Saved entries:
########################################
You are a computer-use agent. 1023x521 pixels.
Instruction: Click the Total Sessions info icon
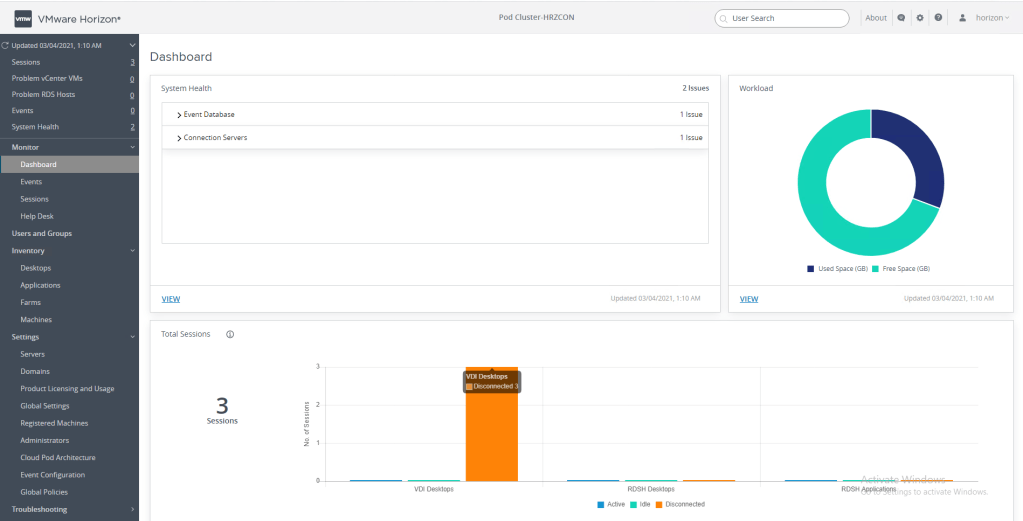click(230, 334)
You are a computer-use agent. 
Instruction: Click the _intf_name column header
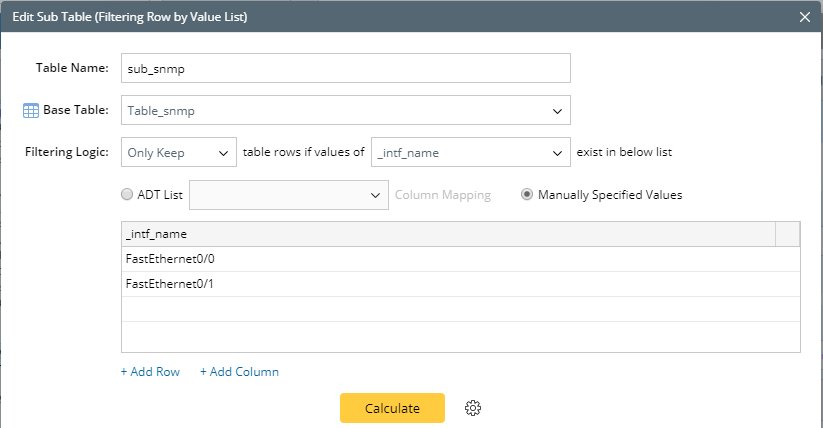[x=448, y=234]
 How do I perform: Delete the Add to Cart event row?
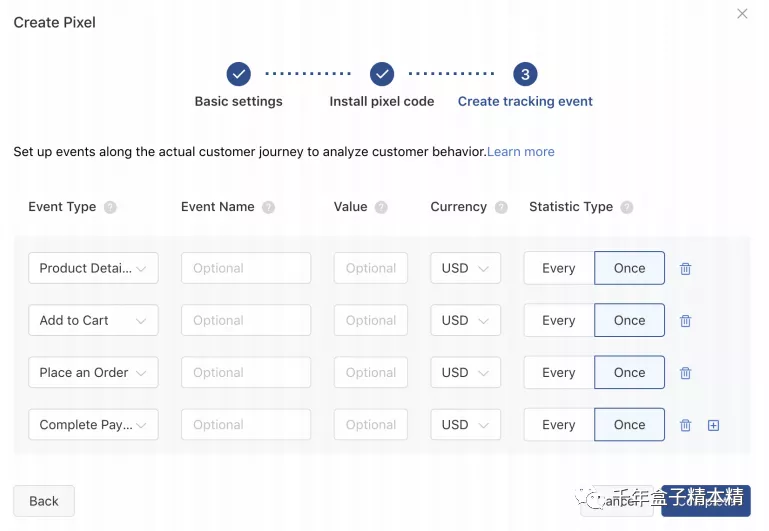point(685,321)
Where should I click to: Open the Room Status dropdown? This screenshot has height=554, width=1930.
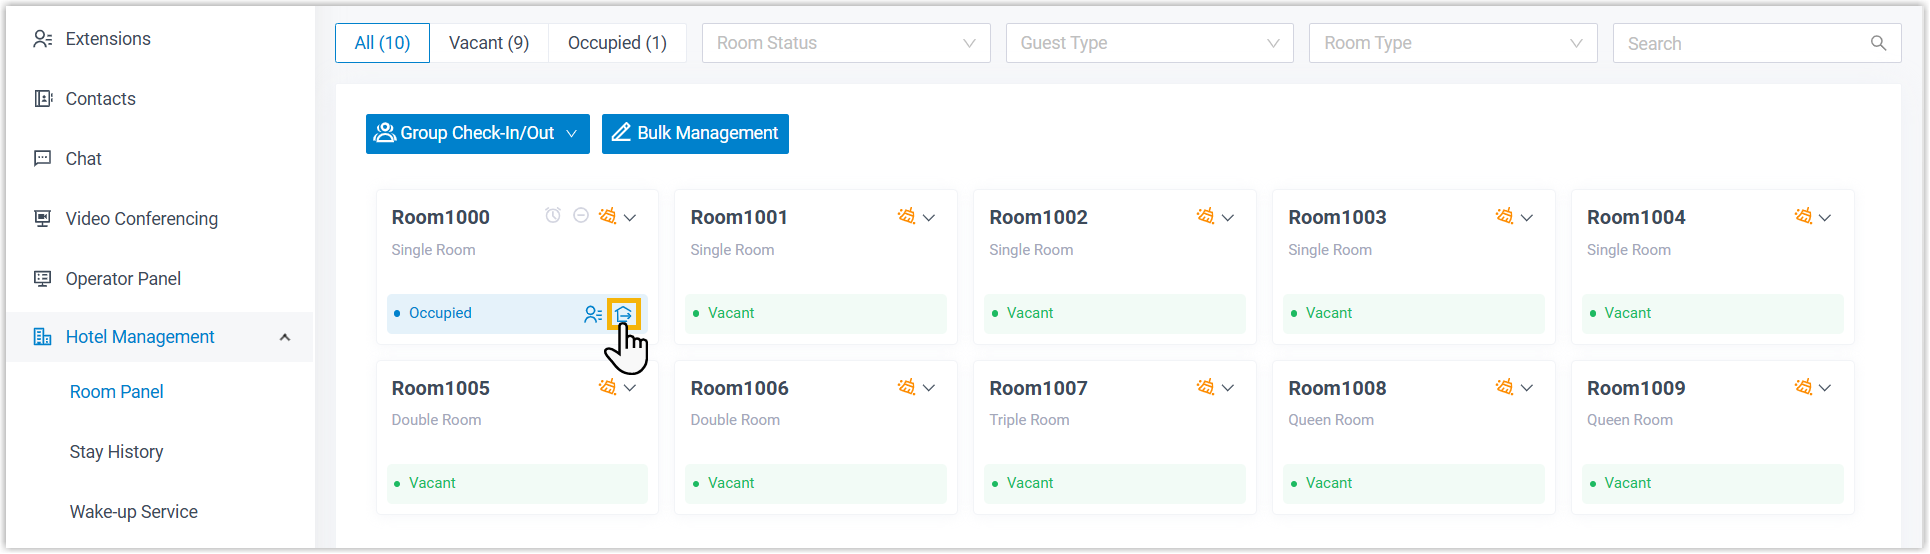(846, 43)
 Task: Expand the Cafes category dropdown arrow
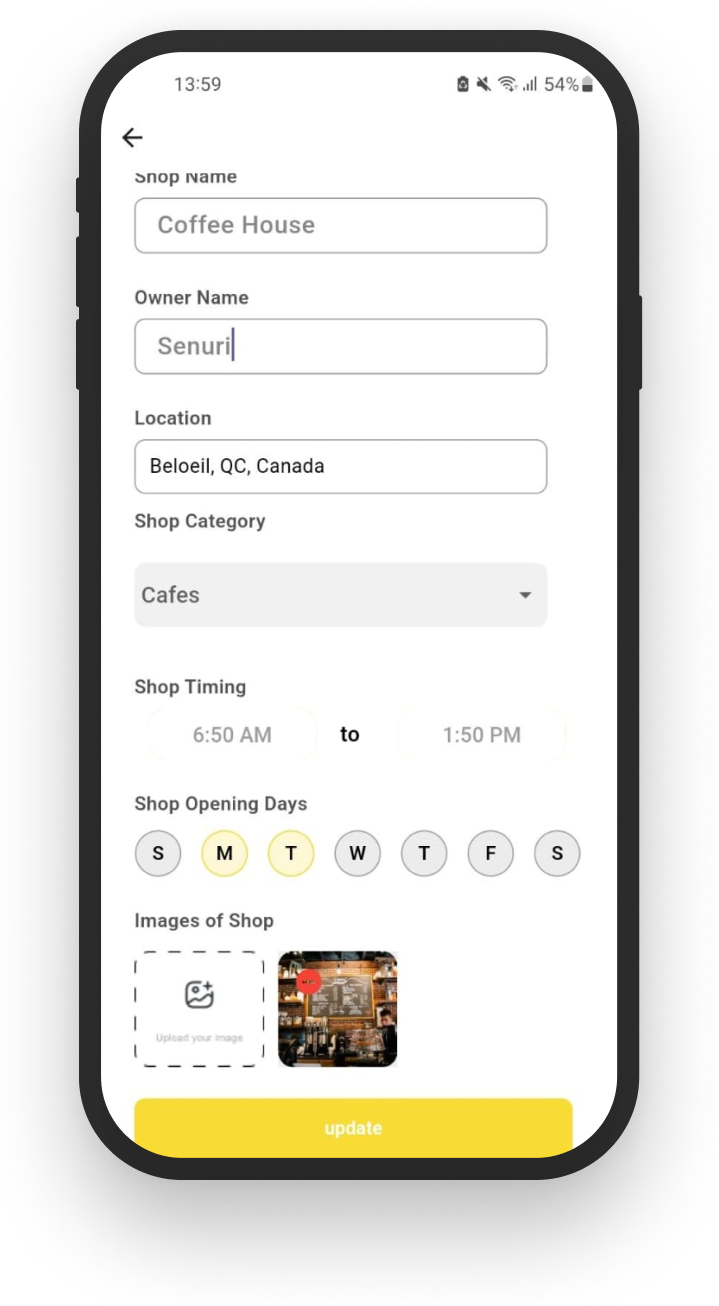tap(525, 595)
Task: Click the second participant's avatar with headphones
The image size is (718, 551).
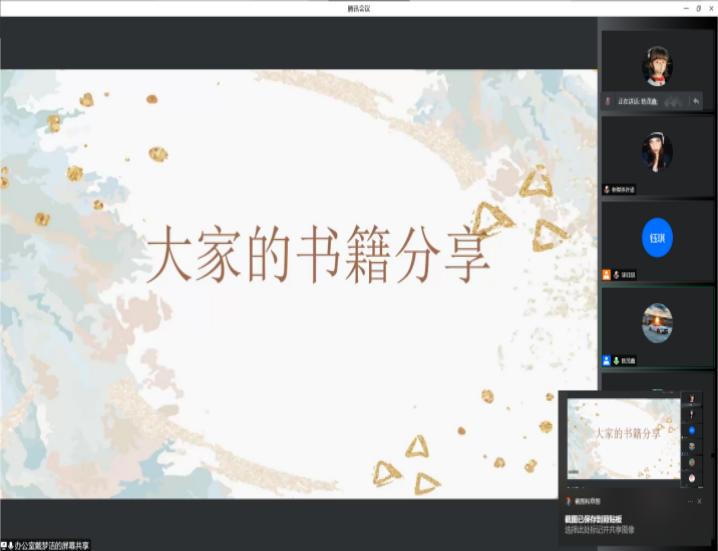Action: (x=657, y=151)
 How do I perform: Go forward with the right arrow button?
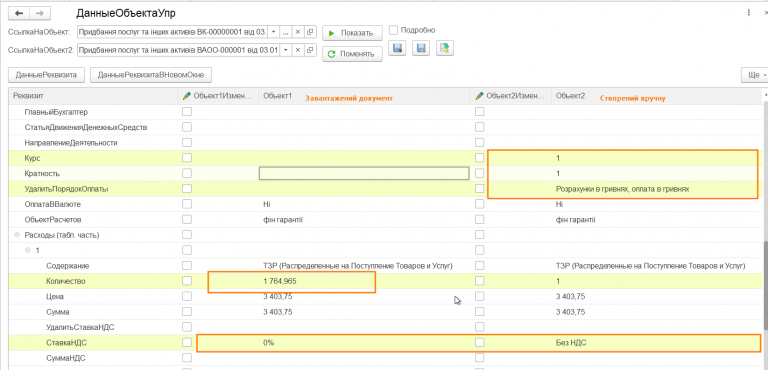pos(40,13)
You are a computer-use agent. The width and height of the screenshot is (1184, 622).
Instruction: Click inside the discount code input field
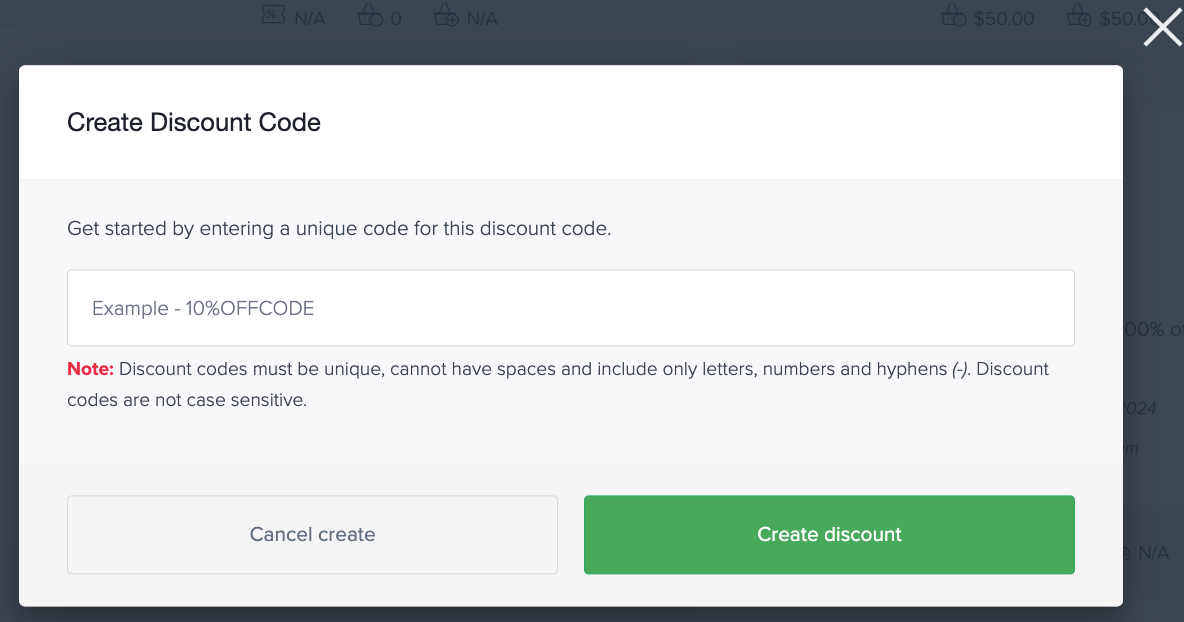(x=570, y=308)
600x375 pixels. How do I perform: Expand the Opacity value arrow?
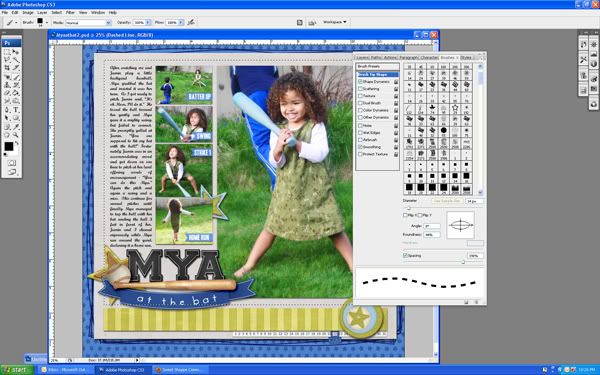(148, 23)
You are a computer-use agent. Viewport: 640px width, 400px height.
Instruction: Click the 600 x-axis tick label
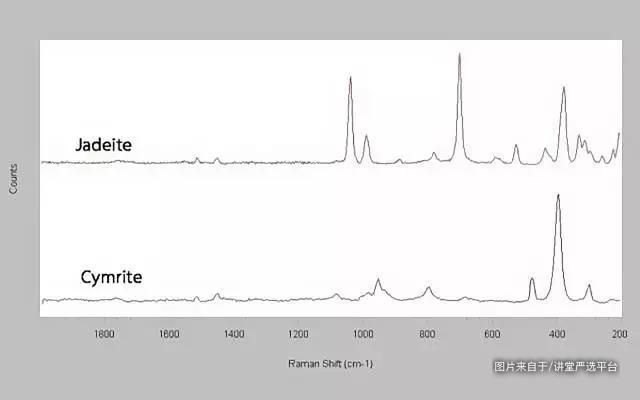click(x=491, y=335)
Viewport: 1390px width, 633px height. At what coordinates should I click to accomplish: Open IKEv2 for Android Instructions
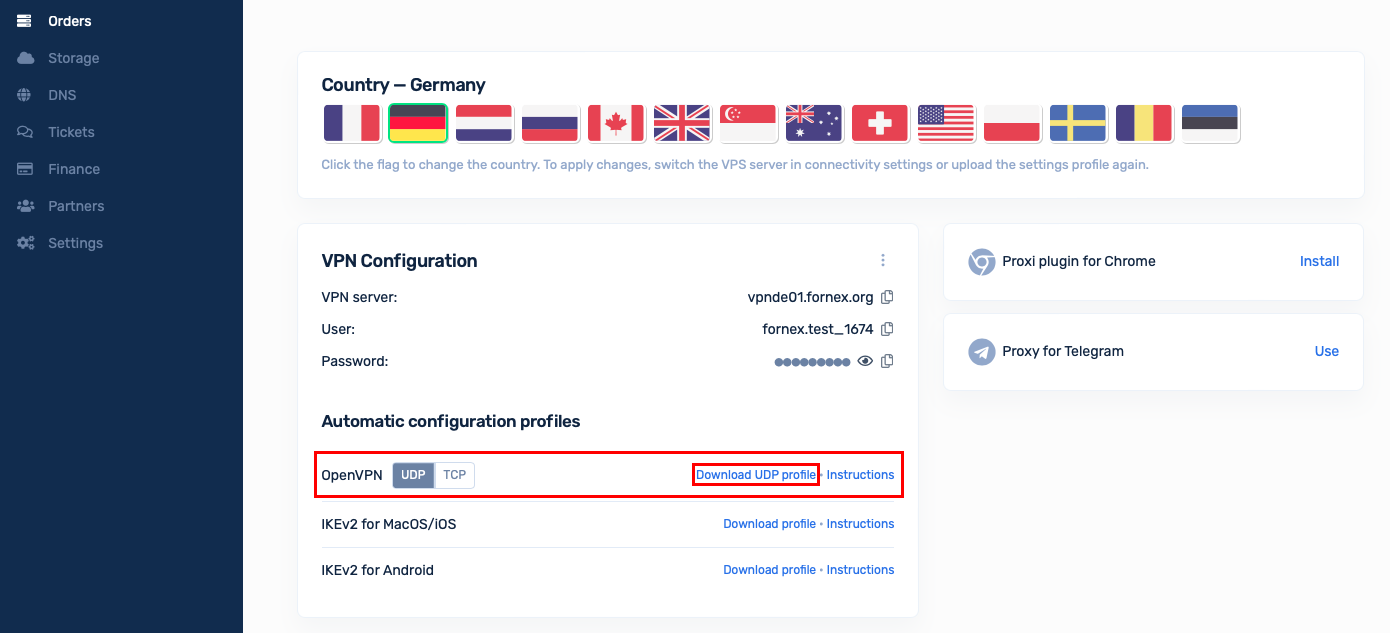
########################################
PROBLEM REQUIREMENTS
Retype the data above exactly. Do not carry over any images.

RESULT OF THIS EXERCISE
You are a computer-use agent. 1023x521 pixels.
Instruction: Click the Total Sessions info icon
click(230, 334)
You are a computer-use agent. 
Instruction: Click the _intf_name column header
[x=448, y=234]
 How do I perform: Delete the Add to Cart event row?
point(685,321)
Where should I click to: Open the Room Status dropdown? This screenshot has height=554, width=1930.
(846, 43)
 Task: Expand the Cafes category dropdown arrow
tap(525, 595)
Task: Click the second participant's avatar with headphones
The image size is (718, 551).
Action: (x=657, y=151)
 How do I perform: Go forward with the right arrow button?
pos(40,13)
You are a computer-use agent. The width and height of the screenshot is (1184, 622).
Instruction: Click inside the discount code input field
(x=570, y=308)
600x375 pixels. How do I perform: Expand the Opacity value arrow?
(148, 23)
You are a computer-use agent. Viewport: 640px width, 400px height.
Instruction: Click the 600 x-axis tick label
click(x=491, y=335)
Viewport: 1390px width, 633px height. At what coordinates should I click to accomplish: Open IKEv2 for Android Instructions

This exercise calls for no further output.